Nous sommes la famille. Nous nous étageons en âge et en taille, nous suivons sans le vouloir, heureux hasard, la courbe des collines. Nous sommes la famille. Nous en sommes fiers. Ceux-là, devant, qui sont les miens, je sais qu’ils ne sourient pas seulement pour la photographie, je sais qu’ils sourient pour moi, pour eux-mêmes, pour la joie de ce dimanche après-midi, pour ma petite qui tient un bâton comme la grand-mère et occupe son autre main d’autre chose, comme la grand-mère.

La grand-mère, ma mère.
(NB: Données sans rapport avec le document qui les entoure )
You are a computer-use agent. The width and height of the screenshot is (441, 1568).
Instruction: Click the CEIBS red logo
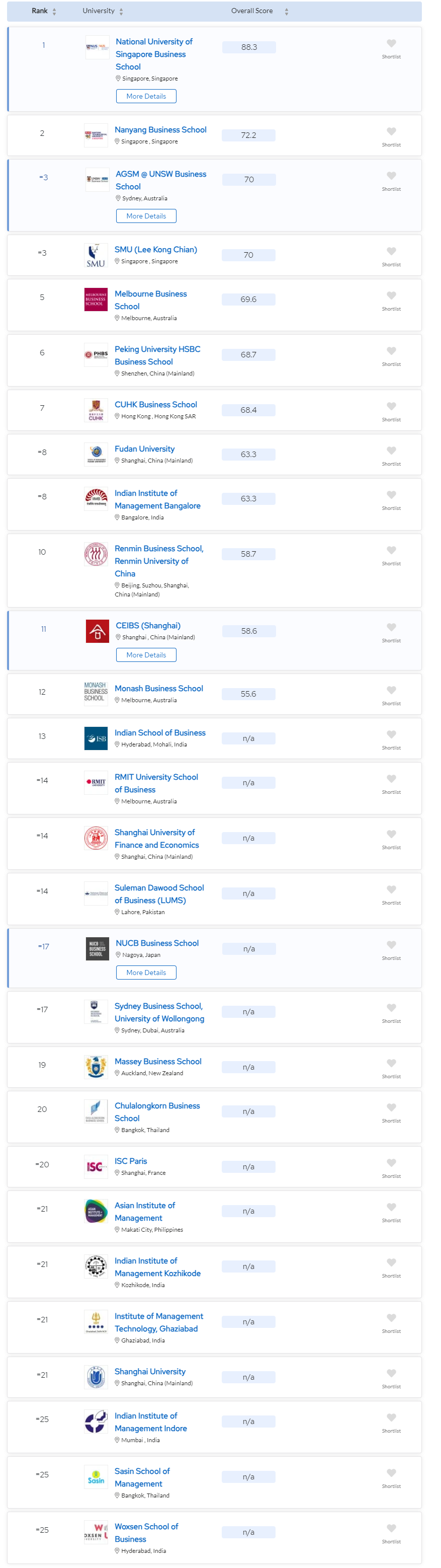coord(98,631)
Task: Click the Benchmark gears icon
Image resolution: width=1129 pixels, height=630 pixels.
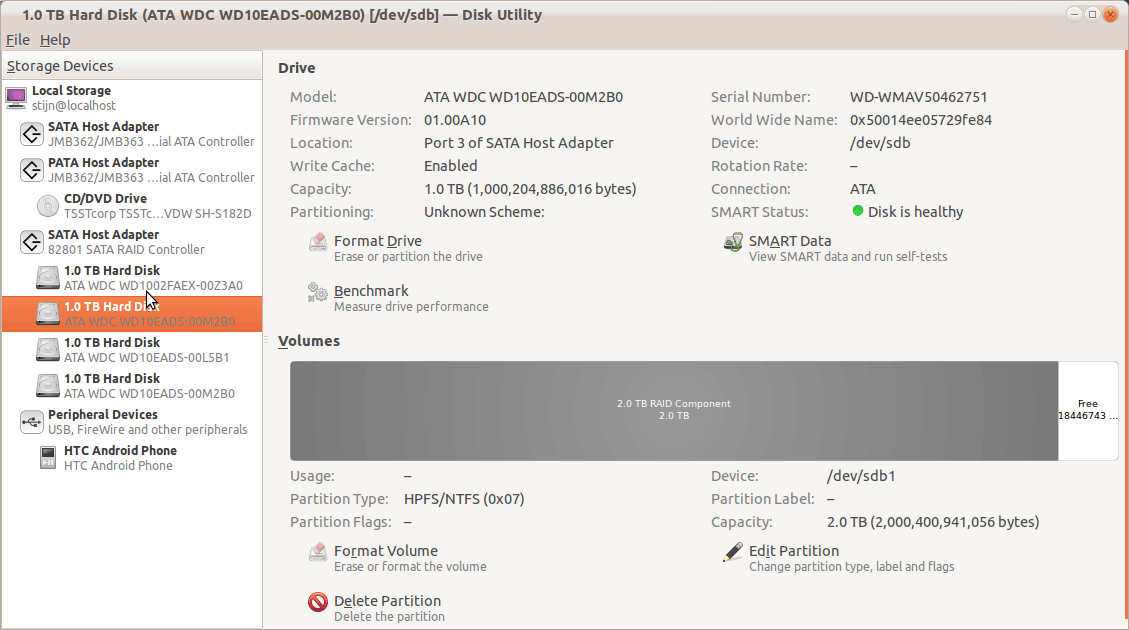Action: pos(318,292)
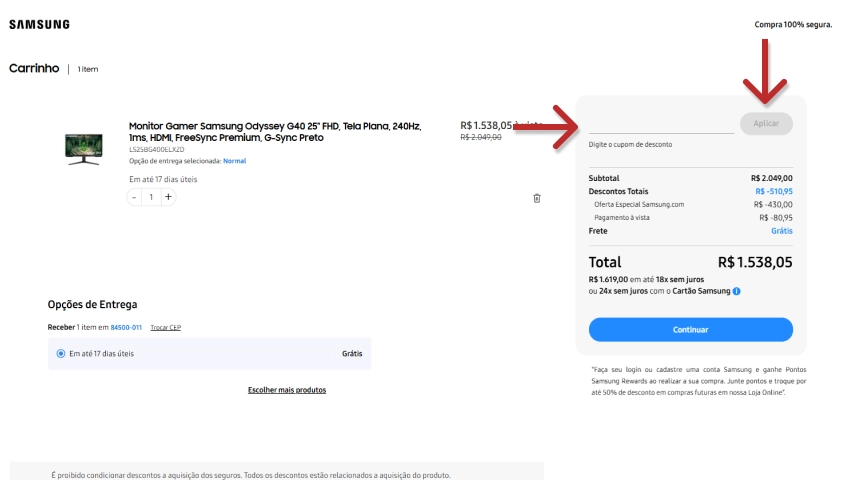Click the Normal delivery option link
This screenshot has width=850, height=480.
234,161
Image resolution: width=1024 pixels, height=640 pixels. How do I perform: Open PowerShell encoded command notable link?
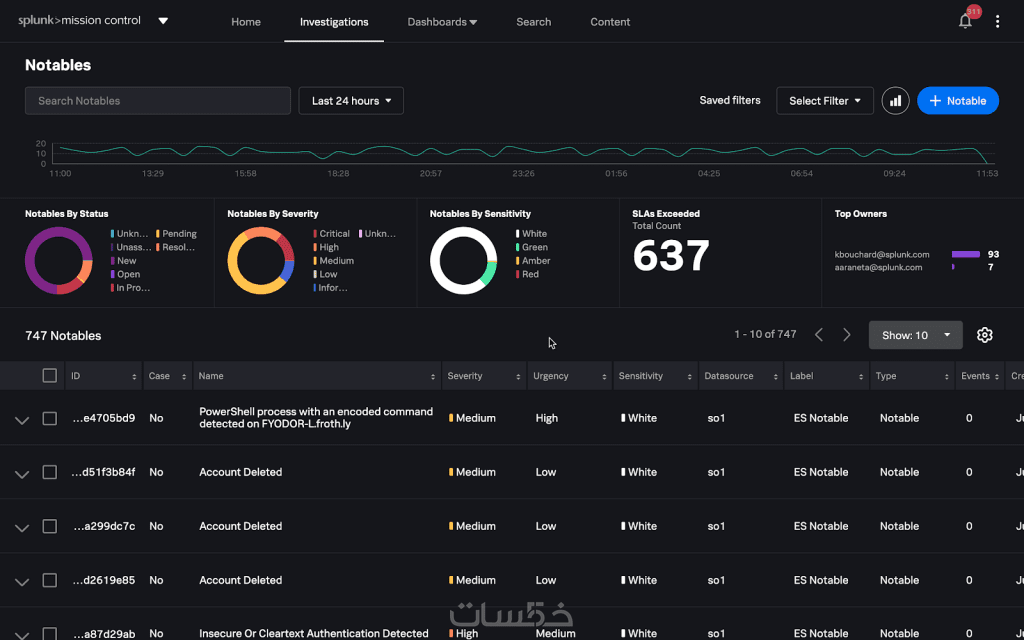(316, 418)
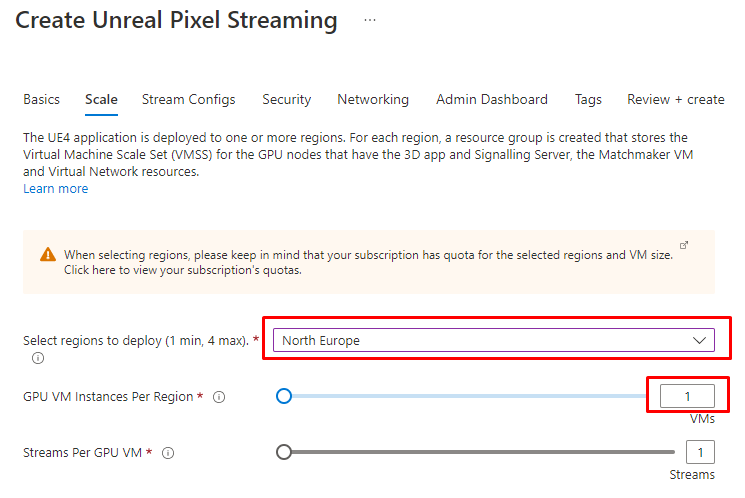Open the Stream Configs tab
The height and width of the screenshot is (498, 745).
[x=189, y=99]

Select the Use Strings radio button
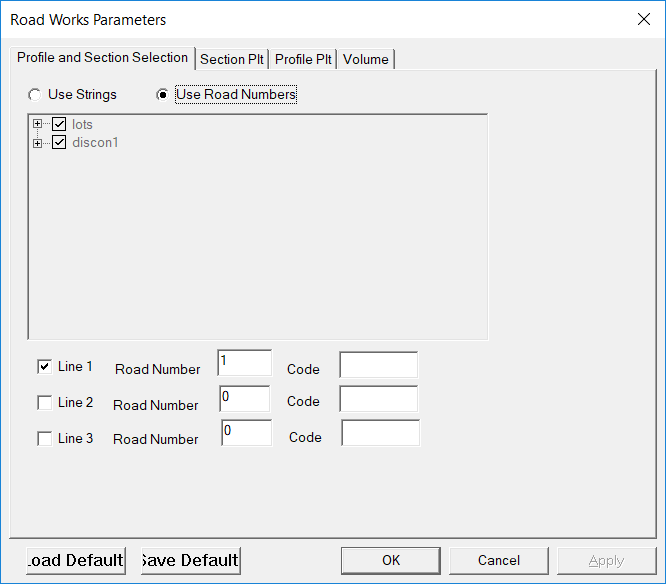tap(36, 95)
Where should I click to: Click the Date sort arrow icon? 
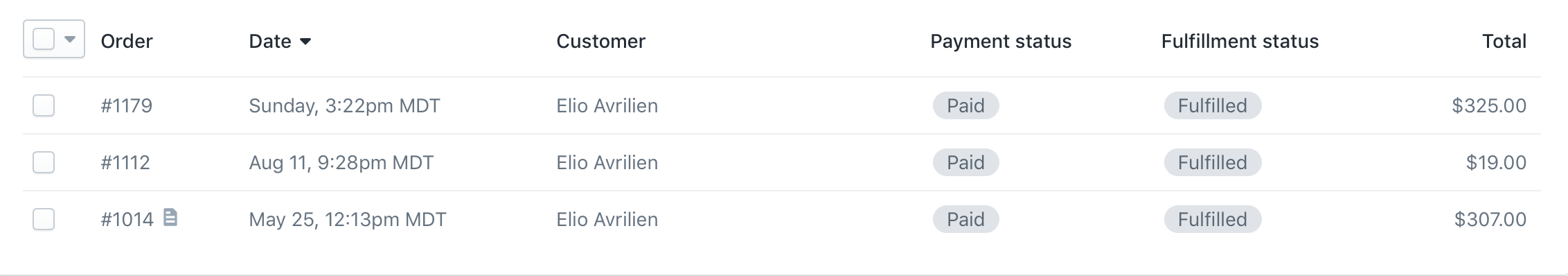[x=305, y=42]
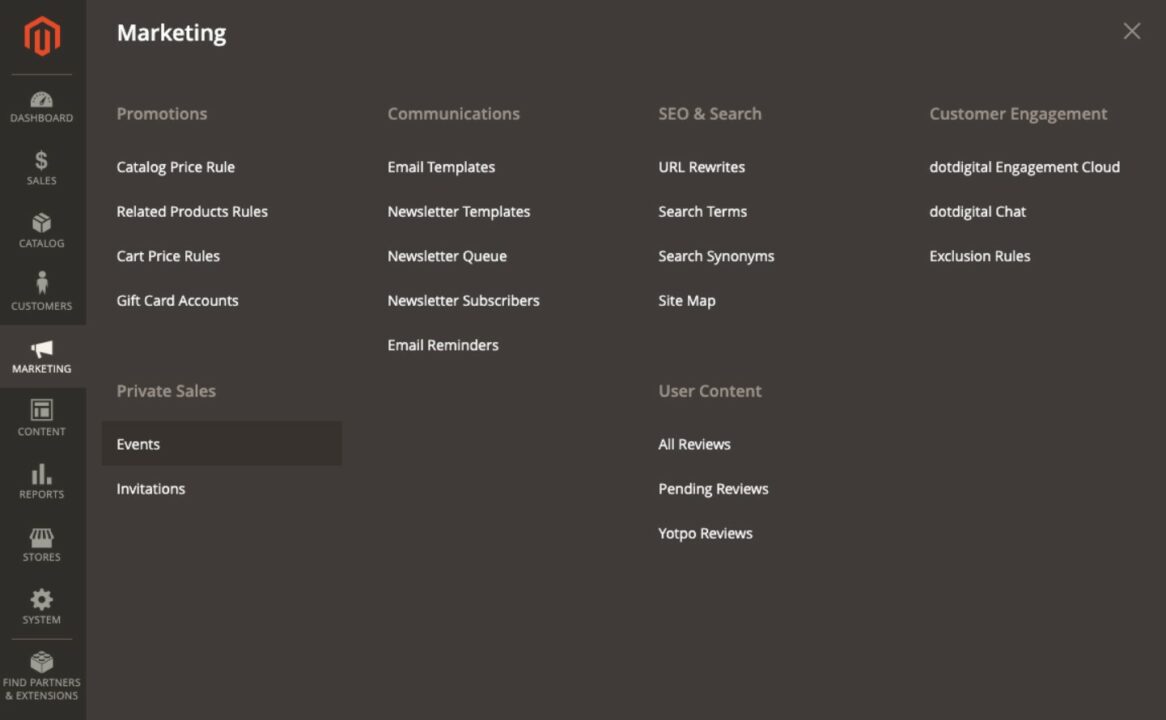Image resolution: width=1166 pixels, height=720 pixels.
Task: Open the System gear icon
Action: point(42,600)
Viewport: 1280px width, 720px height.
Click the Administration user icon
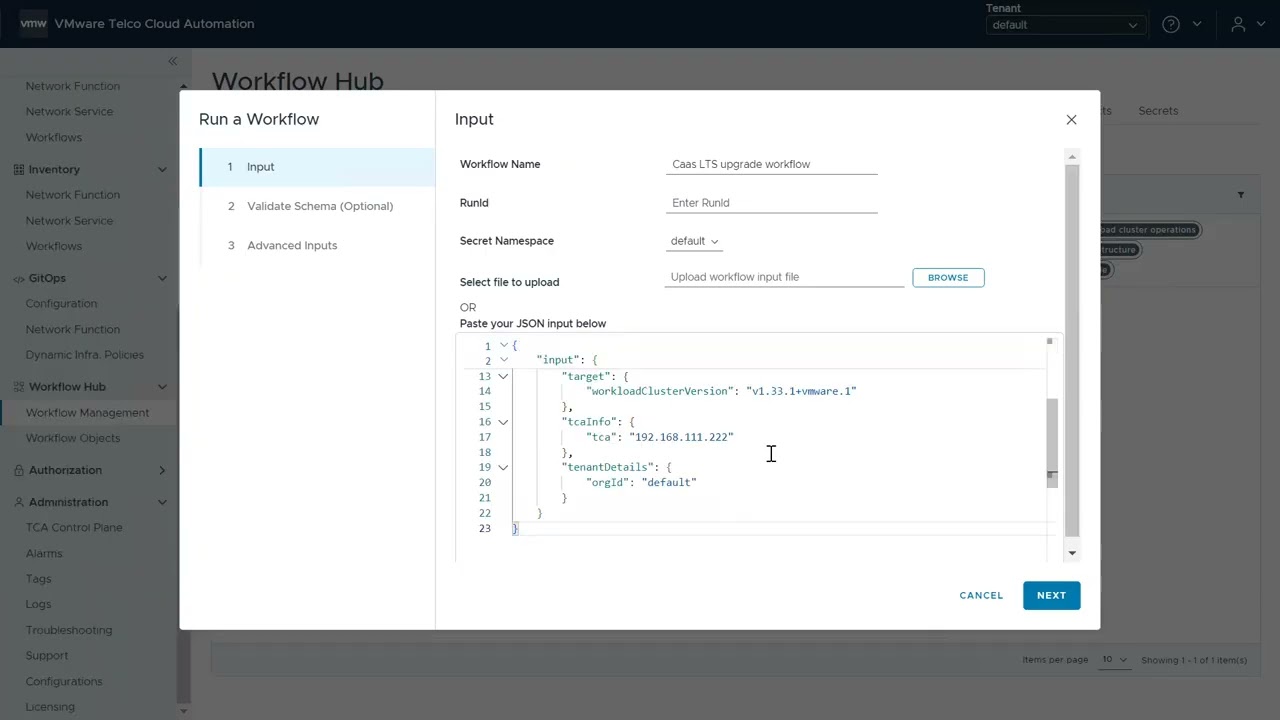point(18,502)
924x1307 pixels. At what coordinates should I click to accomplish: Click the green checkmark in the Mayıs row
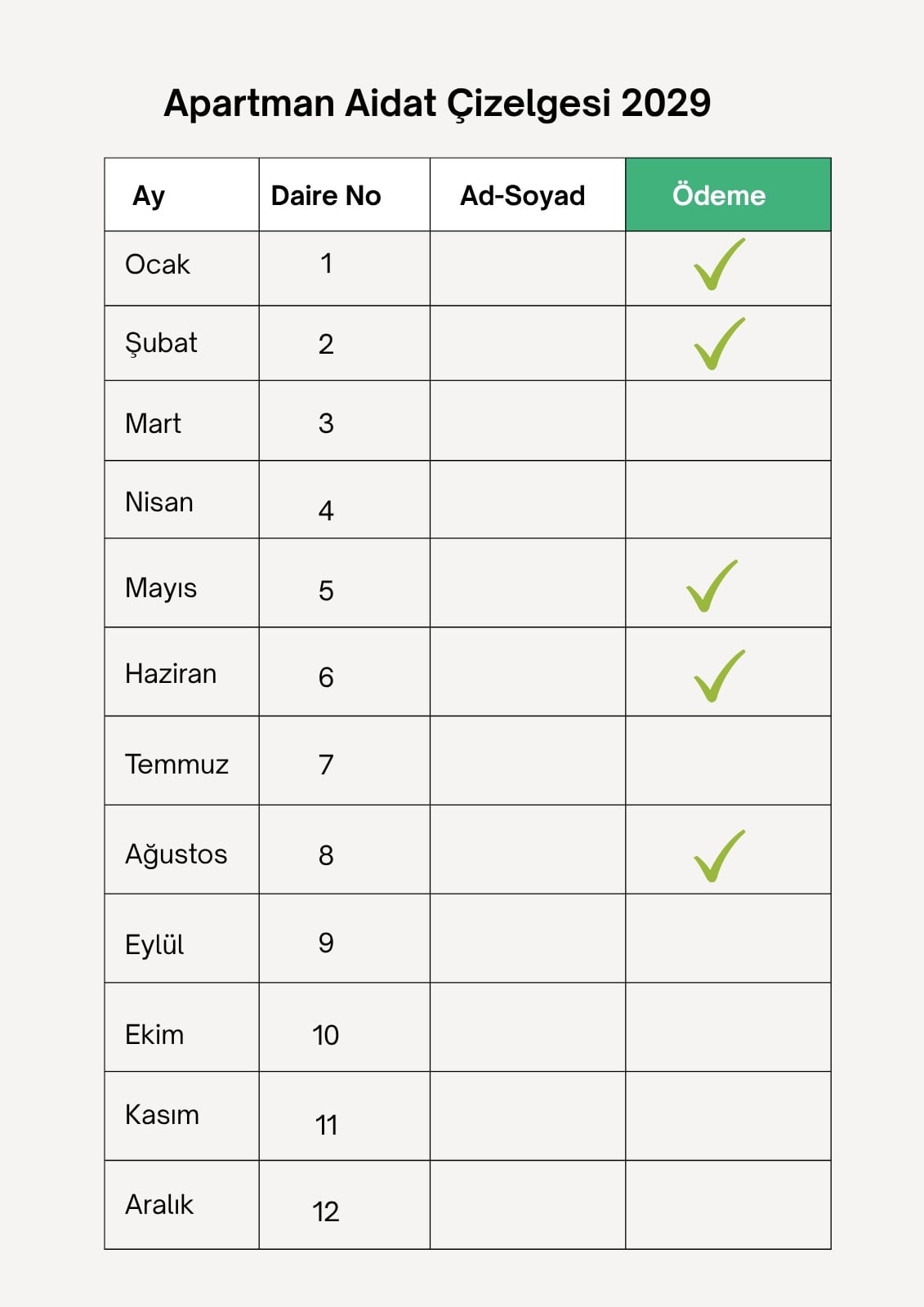(712, 586)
Elle est veuve mais elle n’est pas seule. Elle porte avec bravoure le noir de sa robe, son bâton si frêle par rapport à sa stature et qui n’est pas une canne, oh non, elle n’en a pas besoin. Elle porte aussi son sac à main, lourd, gonflé d’amour et d’économies.

La petite, ma petite, est toute blanche et nette, elle porte un bâton que dans pas si longtemps elle dépassera en taille, et j’espère qu’alors elle nous fera encore des bouquets.

Nous sommes la famille. Les parents de ma femme sont aussi ma famille. On se connaît bien maintenant. On s’apprécie. Elle, elle s’occupe souvent de la petite, et nous prépare des soupes. Lui, il est solide, il aime à montrer qu’il est solide et fort encore, et que les choses vont bien pour nous, parce que nous sommes la famille. Sur son ventre opulent il arbore une chaînette au gilet, moins pour regarder l’heure que pour faire savoir qu’il a une montre et qu’elle est en argent. Je ne sais pas si, en dehors des repas, je l’ai déjà vu sans sa cigarette vissée à la bouche.

Et puis Josette. Josette est belle et décoiffée, mal fagottée dans la grande veste que je lui ai prêtée, parce qu’il fait un peu frais. Elle n’a d’yeux que pour la petite, mais je sais qu’en la regardant elle me regarde aussi, car nous sommes la famille.